**WORK INSTRUCTIONS:**
Starting with the first line, output the data exactly through to the end.

Records contained in a dataset:

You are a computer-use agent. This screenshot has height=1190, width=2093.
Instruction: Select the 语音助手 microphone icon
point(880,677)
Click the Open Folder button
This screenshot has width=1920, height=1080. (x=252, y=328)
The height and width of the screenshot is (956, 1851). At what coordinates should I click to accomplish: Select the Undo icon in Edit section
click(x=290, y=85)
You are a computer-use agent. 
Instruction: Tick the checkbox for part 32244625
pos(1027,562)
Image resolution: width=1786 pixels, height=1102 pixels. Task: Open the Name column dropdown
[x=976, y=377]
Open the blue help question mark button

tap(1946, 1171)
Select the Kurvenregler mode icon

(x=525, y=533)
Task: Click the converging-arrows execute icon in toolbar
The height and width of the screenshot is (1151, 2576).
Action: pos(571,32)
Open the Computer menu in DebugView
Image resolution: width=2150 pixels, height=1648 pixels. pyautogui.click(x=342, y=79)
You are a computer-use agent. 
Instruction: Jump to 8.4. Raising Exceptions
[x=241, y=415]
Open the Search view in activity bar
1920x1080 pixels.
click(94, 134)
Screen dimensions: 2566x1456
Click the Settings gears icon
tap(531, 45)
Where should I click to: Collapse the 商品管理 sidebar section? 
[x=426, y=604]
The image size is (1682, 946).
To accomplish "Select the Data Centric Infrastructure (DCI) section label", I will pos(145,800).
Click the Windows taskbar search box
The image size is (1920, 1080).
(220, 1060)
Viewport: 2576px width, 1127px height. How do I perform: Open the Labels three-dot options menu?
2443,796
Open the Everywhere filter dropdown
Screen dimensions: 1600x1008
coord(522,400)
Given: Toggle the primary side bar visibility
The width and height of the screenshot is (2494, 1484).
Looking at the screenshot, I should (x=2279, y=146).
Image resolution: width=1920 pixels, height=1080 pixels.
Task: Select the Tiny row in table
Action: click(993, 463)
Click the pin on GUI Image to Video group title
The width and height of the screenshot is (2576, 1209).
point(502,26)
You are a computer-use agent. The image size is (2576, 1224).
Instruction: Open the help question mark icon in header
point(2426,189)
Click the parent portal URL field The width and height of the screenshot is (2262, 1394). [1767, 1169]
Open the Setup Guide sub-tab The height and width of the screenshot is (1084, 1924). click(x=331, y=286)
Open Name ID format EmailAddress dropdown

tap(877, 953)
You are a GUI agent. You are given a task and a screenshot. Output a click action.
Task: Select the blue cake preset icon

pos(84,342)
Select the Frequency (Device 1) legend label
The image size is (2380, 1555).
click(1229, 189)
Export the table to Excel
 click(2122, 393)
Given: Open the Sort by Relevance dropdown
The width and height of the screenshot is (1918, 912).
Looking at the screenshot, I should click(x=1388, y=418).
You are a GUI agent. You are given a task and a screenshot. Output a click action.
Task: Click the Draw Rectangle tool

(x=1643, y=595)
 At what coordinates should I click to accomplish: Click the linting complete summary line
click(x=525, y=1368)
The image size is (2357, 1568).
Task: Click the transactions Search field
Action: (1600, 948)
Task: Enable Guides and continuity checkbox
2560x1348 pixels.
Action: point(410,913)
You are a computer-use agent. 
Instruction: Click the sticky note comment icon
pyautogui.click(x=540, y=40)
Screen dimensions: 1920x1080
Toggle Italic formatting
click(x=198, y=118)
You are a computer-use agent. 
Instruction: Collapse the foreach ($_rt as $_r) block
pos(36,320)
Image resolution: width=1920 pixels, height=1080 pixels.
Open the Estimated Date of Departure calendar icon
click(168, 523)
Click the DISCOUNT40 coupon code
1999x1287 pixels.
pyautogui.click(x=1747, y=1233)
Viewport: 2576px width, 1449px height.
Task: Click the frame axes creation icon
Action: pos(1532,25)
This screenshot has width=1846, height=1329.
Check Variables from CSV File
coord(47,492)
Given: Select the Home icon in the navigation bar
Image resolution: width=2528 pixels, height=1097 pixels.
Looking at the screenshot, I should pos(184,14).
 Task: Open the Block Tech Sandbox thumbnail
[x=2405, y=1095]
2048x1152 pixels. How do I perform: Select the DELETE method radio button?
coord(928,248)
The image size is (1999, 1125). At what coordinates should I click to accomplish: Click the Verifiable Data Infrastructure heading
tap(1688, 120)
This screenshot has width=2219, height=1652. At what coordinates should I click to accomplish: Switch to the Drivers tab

**EXERCISE RESPONSE:**
You are a computer-use agent. This screenshot has height=1190, width=2093.
Instruction: Select the 语音助手 microphone icon
point(880,677)
Click the Open Folder button
This screenshot has width=1920, height=1080. (x=252, y=328)
The height and width of the screenshot is (956, 1851). At what coordinates should I click to accomplish: Select the Undo icon in Edit section
click(x=290, y=85)
You are a computer-use agent. 
Instruction: Tick the checkbox for part 32244625
pos(1027,562)
Image resolution: width=1786 pixels, height=1102 pixels. Task: Open the Name column dropdown
[x=976, y=377]
Open the blue help question mark button

tap(1946, 1171)
Select the Kurvenregler mode icon

(x=525, y=533)
Task: Click the converging-arrows execute icon in toolbar
The height and width of the screenshot is (1151, 2576).
Action: pos(571,32)
Open the Computer menu in DebugView
Image resolution: width=2150 pixels, height=1648 pixels. pyautogui.click(x=342, y=79)
You are a computer-use agent. 
Instruction: Jump to 8.4. Raising Exceptions
[x=241, y=415]
Open the Search view in activity bar
1920x1080 pixels.
click(94, 134)
Screen dimensions: 2566x1456
Click the Settings gears icon
tap(531, 45)
Where should I click to: Collapse the 商品管理 sidebar section? 
[x=426, y=604]
The image size is (1682, 946).
To accomplish "Select the Data Centric Infrastructure (DCI) section label", I will pos(145,800).
Click the Windows taskbar search box
The image size is (1920, 1080).
(220, 1060)
Viewport: 2576px width, 1127px height. How do I perform: Open the Labels three-dot options menu?
2443,796
Open the Everywhere filter dropdown
Screen dimensions: 1600x1008
coord(522,400)
Given: Toggle the primary side bar visibility
The width and height of the screenshot is (2494, 1484).
Looking at the screenshot, I should (x=2279, y=146).
Image resolution: width=1920 pixels, height=1080 pixels.
Task: Select the Tiny row in table
Action: click(993, 463)
Click the pin on GUI Image to Video group title
The width and height of the screenshot is (2576, 1209).
point(502,26)
You are a computer-use agent. The image size is (2576, 1224).
Instruction: Open the help question mark icon in header
point(2426,189)
Click the parent portal URL field The width and height of the screenshot is (2262, 1394). [1767, 1169]
Open the Setup Guide sub-tab The height and width of the screenshot is (1084, 1924). click(x=331, y=286)
Open Name ID format EmailAddress dropdown

tap(877, 953)
You are a GUI agent. You are given a task and a screenshot. Output a click action.
Task: Select the blue cake preset icon

pos(84,342)
Select the Frequency (Device 1) legend label
The image size is (2380, 1555).
click(1229, 189)
Export the table to Excel
 click(2122, 393)
Given: Open the Sort by Relevance dropdown
The width and height of the screenshot is (1918, 912).
Looking at the screenshot, I should click(x=1388, y=418).
You are a GUI agent. You are given a task and a screenshot. Output a click action.
Task: Click the Draw Rectangle tool

(x=1643, y=595)
 At what coordinates should I click to accomplish: Click the linting complete summary line
click(x=525, y=1368)
The image size is (2357, 1568).
Task: Click the transactions Search field
Action: (1600, 948)
Task: Enable Guides and continuity checkbox
2560x1348 pixels.
Action: point(410,913)
You are a computer-use agent. 
Instruction: Click the sticky note comment icon
pyautogui.click(x=540, y=40)
Screen dimensions: 1920x1080
Toggle Italic formatting
click(x=198, y=118)
You are a computer-use agent. 
Instruction: Collapse the foreach ($_rt as $_r) block
pos(36,320)
Image resolution: width=1920 pixels, height=1080 pixels.
Open the Estimated Date of Departure calendar icon
click(168, 523)
Click the DISCOUNT40 coupon code
1999x1287 pixels.
pyautogui.click(x=1747, y=1233)
Viewport: 2576px width, 1449px height.
Task: Click the frame axes creation icon
Action: pos(1532,25)
This screenshot has width=1846, height=1329.
Check Variables from CSV File
coord(47,492)
Given: Select the Home icon in the navigation bar
Image resolution: width=2528 pixels, height=1097 pixels.
Looking at the screenshot, I should pos(184,14).
 Task: Open the Block Tech Sandbox thumbnail
[x=2405, y=1095]
2048x1152 pixels. How do I perform: Select the DELETE method radio button?
coord(928,248)
The image size is (1999, 1125). At what coordinates should I click to accomplish: Click the Verifiable Data Infrastructure heading
tap(1688, 120)
This screenshot has width=2219, height=1652. At what coordinates should I click to accomplish: Switch to the Drivers tab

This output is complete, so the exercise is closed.